=== Given task ===
Reproduce word for word the lines of the records from the one containing "Open the Все скачанные файлы link" through the one containing "coord(168,211)", including both of those lines.
Start
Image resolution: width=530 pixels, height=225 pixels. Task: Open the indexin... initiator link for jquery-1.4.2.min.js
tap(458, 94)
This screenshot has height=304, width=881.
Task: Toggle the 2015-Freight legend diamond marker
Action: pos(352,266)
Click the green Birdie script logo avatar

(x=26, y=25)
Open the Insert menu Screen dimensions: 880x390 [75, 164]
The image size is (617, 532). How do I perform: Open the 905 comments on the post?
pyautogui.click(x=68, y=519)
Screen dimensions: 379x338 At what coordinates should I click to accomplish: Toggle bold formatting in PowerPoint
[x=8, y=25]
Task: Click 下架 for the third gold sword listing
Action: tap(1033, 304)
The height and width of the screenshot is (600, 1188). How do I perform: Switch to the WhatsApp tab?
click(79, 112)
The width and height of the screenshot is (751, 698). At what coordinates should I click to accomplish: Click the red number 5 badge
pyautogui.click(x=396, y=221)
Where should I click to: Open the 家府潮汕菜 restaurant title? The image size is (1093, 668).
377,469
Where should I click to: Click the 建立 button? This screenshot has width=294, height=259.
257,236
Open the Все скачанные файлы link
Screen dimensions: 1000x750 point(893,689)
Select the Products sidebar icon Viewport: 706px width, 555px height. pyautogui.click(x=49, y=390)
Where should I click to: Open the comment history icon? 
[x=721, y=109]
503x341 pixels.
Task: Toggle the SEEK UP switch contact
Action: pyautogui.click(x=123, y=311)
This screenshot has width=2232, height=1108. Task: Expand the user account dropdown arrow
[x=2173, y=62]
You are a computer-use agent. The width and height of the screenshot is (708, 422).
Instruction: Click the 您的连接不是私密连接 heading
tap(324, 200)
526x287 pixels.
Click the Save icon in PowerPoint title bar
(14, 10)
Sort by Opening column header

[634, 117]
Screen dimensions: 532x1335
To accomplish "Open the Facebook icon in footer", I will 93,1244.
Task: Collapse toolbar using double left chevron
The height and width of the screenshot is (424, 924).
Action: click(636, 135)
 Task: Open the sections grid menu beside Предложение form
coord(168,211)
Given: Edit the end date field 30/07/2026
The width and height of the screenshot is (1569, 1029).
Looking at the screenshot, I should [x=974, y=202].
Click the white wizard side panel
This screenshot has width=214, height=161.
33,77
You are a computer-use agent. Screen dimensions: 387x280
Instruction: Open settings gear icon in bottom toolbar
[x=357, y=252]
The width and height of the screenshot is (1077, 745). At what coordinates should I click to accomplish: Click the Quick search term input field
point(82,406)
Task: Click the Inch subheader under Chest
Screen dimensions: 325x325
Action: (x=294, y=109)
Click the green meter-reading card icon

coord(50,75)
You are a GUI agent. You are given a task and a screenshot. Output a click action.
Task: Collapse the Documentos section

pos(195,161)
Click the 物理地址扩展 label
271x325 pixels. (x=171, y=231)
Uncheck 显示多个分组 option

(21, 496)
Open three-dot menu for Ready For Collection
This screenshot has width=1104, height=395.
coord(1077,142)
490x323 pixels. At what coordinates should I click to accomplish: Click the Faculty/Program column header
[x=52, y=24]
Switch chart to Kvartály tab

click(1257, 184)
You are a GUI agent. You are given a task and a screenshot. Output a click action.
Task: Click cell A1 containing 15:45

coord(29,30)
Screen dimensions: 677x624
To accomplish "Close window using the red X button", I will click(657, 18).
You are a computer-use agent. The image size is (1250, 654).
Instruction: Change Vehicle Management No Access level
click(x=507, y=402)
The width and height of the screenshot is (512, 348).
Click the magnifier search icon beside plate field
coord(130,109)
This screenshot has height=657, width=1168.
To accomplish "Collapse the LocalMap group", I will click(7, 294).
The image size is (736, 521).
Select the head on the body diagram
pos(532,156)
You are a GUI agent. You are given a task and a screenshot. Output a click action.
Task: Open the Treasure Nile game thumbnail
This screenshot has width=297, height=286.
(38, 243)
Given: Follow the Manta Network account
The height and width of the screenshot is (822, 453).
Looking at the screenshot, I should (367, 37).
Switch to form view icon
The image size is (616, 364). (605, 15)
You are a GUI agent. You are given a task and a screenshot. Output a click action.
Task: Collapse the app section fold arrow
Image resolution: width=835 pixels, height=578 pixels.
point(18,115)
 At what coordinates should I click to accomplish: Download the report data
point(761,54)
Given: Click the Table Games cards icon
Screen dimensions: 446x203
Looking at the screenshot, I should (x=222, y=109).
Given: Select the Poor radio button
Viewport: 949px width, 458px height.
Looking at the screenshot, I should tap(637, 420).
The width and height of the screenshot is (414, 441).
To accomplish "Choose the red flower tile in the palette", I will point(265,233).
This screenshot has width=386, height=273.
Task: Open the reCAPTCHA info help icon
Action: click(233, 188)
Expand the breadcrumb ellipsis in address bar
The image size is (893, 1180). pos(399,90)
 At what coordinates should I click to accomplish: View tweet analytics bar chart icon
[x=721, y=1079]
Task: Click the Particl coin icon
End
=== Output for this task ===
Open the Все скачанные файлы link
Screen dimensions: 1000x750 point(893,689)
Select the Products sidebar icon Viewport: 706px width, 555px height. pyautogui.click(x=49, y=390)
Where should I click to: Open the comment history icon? 
[x=721, y=109]
503x341 pixels.
Task: Toggle the SEEK UP switch contact
Action: pyautogui.click(x=123, y=311)
This screenshot has width=2232, height=1108. Task: Expand the user account dropdown arrow
[x=2173, y=62]
You are a computer-use agent. The width and height of the screenshot is (708, 422).
Instruction: Click the 您的连接不是私密连接 heading
tap(324, 200)
526x287 pixels.
Click the Save icon in PowerPoint title bar
(14, 10)
Sort by Opening column header

[634, 117]
Screen dimensions: 532x1335
To accomplish "Open the Facebook icon in footer", I will 93,1244.
Task: Collapse toolbar using double left chevron
The height and width of the screenshot is (424, 924).
Action: click(636, 135)
 Task: Open the sections grid menu beside Предложение form
coord(168,211)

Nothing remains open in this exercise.